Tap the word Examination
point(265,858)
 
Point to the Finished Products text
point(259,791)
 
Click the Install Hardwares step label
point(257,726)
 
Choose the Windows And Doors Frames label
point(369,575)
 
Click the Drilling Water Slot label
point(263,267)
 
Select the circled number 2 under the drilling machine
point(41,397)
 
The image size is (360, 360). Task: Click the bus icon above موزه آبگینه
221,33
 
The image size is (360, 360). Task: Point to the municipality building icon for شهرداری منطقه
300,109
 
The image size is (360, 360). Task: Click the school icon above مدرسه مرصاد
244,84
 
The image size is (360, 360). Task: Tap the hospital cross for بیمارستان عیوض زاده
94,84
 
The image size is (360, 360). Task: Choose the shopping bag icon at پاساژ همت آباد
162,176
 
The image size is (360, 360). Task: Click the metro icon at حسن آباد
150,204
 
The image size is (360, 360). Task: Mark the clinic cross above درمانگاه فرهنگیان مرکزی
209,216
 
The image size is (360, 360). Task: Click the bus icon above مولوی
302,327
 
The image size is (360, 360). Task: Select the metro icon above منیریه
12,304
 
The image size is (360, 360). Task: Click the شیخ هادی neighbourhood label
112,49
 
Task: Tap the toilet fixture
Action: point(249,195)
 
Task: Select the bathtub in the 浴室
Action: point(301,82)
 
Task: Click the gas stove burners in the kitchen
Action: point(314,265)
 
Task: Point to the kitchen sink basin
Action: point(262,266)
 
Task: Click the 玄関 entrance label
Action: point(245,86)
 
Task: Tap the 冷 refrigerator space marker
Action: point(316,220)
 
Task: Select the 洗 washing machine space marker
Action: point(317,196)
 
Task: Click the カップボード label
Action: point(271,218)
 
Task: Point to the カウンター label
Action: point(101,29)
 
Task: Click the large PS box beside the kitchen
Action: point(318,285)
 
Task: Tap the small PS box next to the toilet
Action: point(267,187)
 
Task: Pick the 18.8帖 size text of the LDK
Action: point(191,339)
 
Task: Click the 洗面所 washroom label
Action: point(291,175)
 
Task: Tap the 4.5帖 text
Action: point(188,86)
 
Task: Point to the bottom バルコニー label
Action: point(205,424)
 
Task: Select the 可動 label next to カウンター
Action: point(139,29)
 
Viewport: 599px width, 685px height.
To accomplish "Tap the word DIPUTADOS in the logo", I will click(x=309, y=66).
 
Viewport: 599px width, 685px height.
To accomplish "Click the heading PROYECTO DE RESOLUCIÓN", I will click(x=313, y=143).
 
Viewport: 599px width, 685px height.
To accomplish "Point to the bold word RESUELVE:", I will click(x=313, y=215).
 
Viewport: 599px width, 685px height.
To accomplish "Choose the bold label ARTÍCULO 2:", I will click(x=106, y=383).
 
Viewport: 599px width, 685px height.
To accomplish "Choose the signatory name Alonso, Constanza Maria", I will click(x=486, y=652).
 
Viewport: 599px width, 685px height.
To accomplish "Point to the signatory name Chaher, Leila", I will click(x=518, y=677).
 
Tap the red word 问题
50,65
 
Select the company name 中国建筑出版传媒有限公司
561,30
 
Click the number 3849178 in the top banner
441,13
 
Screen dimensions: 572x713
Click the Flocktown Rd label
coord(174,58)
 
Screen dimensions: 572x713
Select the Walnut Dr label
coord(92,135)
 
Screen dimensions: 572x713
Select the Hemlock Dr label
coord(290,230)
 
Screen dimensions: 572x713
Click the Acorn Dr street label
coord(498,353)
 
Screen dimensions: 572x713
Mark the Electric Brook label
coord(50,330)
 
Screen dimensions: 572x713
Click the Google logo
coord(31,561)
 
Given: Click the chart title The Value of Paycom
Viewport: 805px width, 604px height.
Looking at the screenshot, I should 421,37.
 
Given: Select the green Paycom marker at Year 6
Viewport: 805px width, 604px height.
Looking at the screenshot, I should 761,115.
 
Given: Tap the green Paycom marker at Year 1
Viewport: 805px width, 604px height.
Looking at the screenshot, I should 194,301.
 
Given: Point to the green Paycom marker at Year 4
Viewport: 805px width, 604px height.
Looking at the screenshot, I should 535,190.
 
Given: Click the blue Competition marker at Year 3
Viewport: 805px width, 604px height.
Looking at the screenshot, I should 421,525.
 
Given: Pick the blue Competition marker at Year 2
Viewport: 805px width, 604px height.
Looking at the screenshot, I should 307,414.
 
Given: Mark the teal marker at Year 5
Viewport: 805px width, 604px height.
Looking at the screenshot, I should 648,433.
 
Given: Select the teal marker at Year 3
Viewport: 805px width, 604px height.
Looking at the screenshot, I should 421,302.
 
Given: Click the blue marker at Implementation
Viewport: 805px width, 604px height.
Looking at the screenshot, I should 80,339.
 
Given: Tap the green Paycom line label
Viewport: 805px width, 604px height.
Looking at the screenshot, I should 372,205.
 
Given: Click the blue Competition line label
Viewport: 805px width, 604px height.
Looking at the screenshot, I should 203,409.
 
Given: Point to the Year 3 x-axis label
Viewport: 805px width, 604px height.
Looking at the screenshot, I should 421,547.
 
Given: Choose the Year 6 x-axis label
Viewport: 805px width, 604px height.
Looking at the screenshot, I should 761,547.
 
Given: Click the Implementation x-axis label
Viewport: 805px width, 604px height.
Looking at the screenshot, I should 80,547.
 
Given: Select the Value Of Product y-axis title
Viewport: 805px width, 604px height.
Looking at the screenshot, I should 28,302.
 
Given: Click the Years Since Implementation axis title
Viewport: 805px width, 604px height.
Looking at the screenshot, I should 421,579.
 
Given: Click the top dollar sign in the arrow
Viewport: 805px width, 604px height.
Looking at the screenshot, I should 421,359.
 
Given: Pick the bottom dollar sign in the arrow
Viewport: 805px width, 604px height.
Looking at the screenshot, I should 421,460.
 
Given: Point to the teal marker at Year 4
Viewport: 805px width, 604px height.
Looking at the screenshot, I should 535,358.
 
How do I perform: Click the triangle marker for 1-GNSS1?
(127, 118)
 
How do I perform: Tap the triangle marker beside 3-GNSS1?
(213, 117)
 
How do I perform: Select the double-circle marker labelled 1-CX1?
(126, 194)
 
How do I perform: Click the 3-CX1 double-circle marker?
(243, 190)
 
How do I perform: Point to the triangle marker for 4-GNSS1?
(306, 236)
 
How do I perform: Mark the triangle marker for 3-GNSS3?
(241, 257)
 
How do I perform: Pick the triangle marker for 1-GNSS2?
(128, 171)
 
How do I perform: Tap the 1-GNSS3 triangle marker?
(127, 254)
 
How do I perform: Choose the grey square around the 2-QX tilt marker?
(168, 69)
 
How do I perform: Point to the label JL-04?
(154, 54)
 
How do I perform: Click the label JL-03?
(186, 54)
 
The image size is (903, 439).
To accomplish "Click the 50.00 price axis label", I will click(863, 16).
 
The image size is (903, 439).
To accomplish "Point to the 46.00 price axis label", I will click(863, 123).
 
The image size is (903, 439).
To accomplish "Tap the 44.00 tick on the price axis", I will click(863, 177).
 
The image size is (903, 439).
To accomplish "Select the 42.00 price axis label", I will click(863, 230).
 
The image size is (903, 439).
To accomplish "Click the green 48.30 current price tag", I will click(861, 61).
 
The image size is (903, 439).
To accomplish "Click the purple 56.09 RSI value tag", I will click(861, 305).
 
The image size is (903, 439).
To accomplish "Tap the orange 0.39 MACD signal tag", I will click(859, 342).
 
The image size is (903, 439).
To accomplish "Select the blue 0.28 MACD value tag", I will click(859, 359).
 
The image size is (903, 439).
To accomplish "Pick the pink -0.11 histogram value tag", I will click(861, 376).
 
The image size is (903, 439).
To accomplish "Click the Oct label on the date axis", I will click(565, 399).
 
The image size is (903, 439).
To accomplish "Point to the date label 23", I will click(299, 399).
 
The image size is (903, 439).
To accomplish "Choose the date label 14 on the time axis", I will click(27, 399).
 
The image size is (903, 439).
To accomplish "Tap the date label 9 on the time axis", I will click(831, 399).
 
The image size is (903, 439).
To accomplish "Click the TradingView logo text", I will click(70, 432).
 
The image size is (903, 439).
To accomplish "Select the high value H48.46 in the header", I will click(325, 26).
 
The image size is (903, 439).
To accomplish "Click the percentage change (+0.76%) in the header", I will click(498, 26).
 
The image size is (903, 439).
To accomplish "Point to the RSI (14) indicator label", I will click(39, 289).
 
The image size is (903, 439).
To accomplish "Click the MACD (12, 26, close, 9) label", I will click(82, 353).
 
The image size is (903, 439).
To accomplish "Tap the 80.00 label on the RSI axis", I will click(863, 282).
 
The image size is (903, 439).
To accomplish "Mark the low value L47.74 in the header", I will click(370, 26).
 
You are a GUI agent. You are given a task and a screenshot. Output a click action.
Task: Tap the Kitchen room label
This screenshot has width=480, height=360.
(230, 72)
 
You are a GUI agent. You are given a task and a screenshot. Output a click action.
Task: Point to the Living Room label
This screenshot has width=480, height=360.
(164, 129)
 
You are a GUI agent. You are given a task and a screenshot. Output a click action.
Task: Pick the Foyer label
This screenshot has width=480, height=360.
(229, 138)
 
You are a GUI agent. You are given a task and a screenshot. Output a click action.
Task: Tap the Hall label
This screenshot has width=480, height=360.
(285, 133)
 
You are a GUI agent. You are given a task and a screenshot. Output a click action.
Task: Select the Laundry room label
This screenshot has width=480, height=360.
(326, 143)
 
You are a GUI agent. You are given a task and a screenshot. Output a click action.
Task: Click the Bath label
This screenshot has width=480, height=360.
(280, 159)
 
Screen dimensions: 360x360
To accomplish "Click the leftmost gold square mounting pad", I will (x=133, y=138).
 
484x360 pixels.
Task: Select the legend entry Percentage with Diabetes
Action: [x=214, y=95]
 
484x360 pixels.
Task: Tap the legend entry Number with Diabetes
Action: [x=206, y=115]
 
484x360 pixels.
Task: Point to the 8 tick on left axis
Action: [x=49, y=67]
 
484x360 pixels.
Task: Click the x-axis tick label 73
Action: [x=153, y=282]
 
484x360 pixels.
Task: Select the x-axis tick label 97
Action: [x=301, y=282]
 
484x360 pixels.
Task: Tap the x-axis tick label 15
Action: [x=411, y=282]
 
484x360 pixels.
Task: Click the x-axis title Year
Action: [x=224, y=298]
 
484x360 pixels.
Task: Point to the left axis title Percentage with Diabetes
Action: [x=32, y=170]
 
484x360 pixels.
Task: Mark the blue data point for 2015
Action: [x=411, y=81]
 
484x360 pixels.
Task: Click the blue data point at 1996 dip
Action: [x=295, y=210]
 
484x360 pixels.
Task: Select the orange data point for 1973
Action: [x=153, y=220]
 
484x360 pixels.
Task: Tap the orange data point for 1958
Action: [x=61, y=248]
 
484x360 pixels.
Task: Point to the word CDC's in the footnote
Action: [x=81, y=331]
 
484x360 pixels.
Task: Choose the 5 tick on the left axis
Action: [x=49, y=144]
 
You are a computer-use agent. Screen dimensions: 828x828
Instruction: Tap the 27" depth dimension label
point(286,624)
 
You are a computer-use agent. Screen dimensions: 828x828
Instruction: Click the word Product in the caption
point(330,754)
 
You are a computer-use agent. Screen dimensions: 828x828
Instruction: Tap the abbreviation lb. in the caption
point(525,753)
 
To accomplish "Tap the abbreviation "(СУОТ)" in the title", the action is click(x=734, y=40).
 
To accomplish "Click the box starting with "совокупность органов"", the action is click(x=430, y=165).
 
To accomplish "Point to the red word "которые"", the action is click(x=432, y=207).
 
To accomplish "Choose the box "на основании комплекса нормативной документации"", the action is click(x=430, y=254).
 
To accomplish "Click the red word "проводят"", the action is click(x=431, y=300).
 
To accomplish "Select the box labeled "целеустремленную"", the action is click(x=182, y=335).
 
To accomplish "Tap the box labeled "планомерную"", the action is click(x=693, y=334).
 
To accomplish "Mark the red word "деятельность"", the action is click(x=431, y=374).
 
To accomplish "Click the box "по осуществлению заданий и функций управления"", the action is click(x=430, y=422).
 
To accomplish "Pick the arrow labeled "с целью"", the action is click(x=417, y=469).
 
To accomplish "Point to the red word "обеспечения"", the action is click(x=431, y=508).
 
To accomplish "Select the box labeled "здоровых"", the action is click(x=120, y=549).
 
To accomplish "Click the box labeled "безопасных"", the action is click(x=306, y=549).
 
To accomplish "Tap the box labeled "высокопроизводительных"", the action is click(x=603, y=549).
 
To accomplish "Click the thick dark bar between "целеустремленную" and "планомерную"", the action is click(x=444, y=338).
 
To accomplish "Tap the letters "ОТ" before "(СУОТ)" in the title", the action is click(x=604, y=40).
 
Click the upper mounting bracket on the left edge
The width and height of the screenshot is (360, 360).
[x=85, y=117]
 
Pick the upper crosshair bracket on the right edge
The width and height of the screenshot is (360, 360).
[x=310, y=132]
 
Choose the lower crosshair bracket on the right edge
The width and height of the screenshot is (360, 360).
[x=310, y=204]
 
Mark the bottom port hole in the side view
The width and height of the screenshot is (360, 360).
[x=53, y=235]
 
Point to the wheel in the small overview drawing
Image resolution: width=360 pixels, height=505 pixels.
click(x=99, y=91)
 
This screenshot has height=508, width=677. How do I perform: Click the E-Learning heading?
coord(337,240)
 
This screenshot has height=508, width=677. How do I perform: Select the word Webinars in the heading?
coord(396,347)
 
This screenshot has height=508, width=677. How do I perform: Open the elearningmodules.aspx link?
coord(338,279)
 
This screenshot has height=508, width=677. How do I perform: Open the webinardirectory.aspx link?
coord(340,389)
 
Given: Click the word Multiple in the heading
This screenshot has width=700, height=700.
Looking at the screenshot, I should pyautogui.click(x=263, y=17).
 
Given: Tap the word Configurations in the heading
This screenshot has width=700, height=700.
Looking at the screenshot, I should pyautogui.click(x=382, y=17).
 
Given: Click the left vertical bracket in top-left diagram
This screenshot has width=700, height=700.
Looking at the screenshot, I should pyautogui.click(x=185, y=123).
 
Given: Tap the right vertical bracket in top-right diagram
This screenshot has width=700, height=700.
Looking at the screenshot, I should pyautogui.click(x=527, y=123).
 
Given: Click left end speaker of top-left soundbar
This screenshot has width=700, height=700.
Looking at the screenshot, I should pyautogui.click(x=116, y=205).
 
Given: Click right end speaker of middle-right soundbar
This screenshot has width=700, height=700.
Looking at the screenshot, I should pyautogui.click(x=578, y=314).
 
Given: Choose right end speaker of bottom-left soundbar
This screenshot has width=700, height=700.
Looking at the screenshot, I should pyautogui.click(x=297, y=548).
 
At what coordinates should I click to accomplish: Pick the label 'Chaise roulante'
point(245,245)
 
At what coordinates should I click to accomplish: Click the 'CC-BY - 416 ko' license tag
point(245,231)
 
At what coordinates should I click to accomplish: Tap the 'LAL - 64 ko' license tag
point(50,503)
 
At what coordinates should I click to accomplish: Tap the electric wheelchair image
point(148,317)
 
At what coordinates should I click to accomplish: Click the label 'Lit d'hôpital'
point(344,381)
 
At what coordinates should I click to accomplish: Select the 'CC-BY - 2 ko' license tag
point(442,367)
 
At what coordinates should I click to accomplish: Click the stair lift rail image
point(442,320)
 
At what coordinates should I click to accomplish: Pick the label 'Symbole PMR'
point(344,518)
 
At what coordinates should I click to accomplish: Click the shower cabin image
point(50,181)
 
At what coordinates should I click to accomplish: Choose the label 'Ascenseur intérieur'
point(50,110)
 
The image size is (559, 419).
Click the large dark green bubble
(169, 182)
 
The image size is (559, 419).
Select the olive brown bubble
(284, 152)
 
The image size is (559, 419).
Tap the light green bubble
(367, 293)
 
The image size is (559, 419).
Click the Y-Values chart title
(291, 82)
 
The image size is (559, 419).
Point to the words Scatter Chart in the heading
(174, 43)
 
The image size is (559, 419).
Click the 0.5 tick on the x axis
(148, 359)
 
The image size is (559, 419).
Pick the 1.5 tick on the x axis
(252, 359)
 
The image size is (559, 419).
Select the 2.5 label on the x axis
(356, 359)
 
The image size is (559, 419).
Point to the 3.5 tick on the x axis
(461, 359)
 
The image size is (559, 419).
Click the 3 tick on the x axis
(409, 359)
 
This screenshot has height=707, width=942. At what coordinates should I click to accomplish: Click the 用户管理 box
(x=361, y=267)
******************************
- _Requirements_: Count the lines of the records above that contain the word "beside", and give only the number.

- _Exercise result_: 2